The co-MVP of the night, if there was such a thing, was longtime cutman Lenny DeJesus, working his 58th world title fight. After Molitor was cut in the fourth round, he went back to his corner after almost every round with blood flowing from his eye lid. DeJesus did a terrific job of keeping the first of two cuts in check, and when the second one appeared, there was almost no other sign of trouble.

The constant blood would have -- and has -- spooked many fighters, especially one being cut for the very first time as a professional. Just not Molitor. Not on this night when he was paid six figures for a title defence and the most raucous of the Casino Rama crowds appreciated his lack of caution.

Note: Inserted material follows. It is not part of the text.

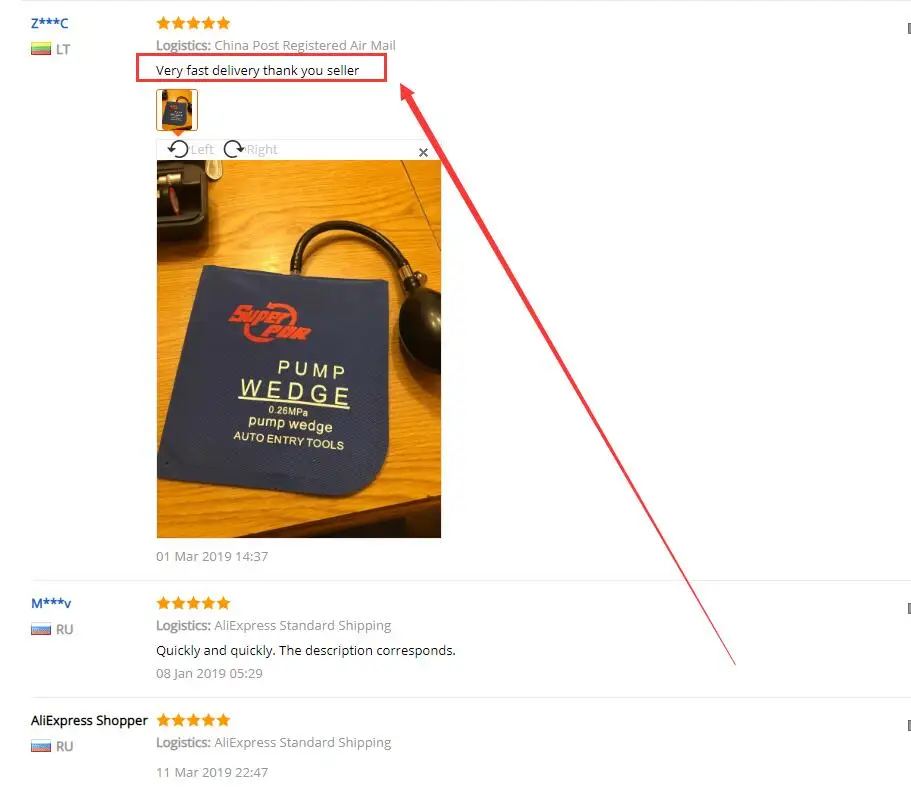Click the 11 Mar 2019 review date
Image resolution: width=911 pixels, height=795 pixels.
pyautogui.click(x=212, y=772)
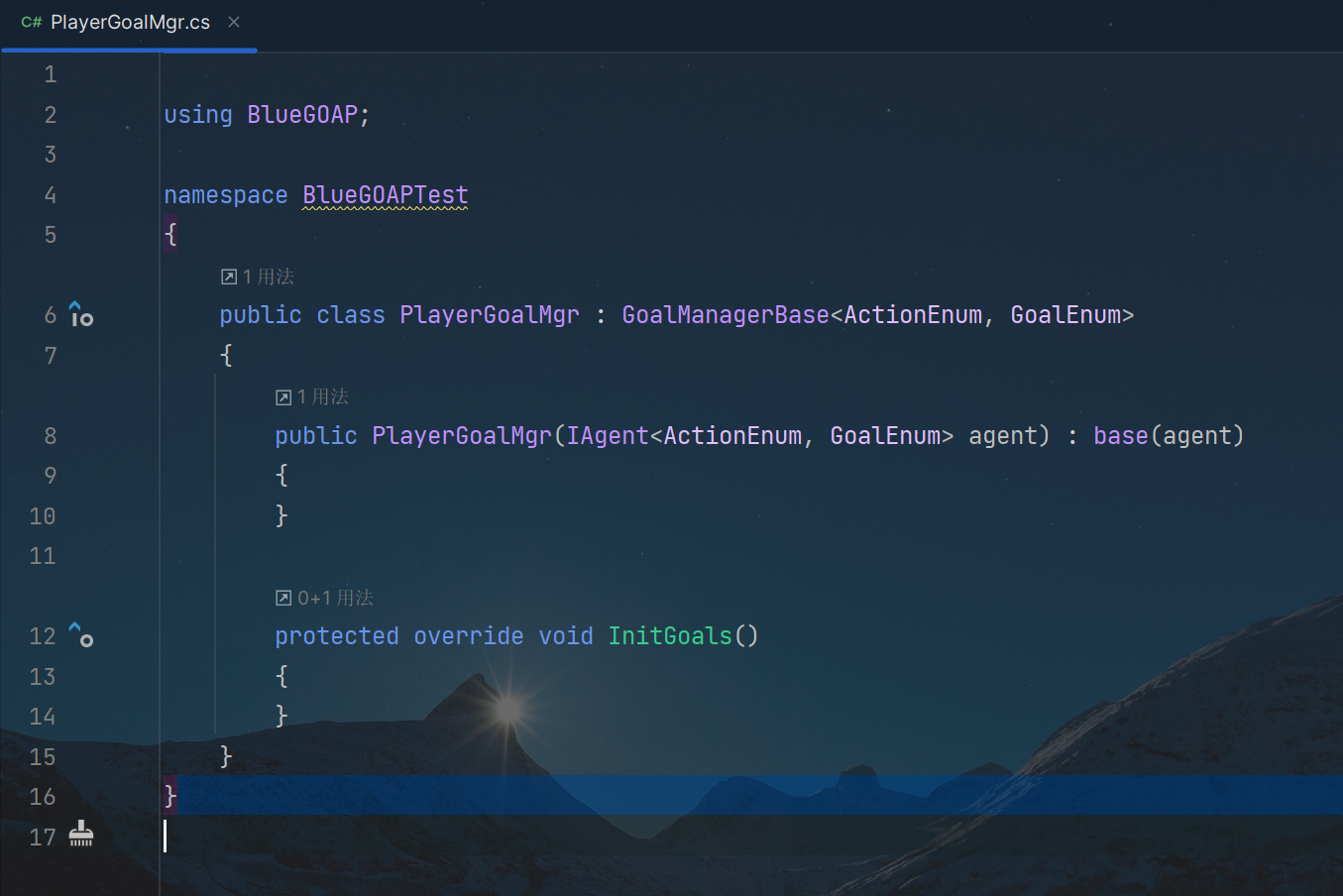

"He did a great job," Molitor said of his cutman. "He stopped the blood pretty good and I did the rest."

Molitor, a notorious slow starter, probably was pleased to see that Castillo didn't start any quicker than him last night. Molitor won the first three rounds without showing any kind of dominance: He won the majority of the rounds, outboxing Castillo, throwing more power punches, counter punching effectively, and moving to his right to protect the cuts above the left eye.

"Castillo didn't know where he was," Johnson said. "The great thing about Steve is he listens. Castillo couldn't find him (to hit him)."

The Molitor story gets more enticing as time goes on. This was the third defence of his world title, since winning the championship in 2006, the third defence at Casino Rama, the third sell-out. A fourth defence is expected in April.

By Ontario standards, this ongoing story still belongs in the sporting museum of the hard to believe. It's rare enough that a Canadian can call a championship his, but to become a house fighter, find a captive and active audience, and then put on a show ...

It is all part of the education process of being a champion. A champion who stepped up last night. A champion covered in his own blood. A champion who managed his celebration on his way to being stitched in the hospital.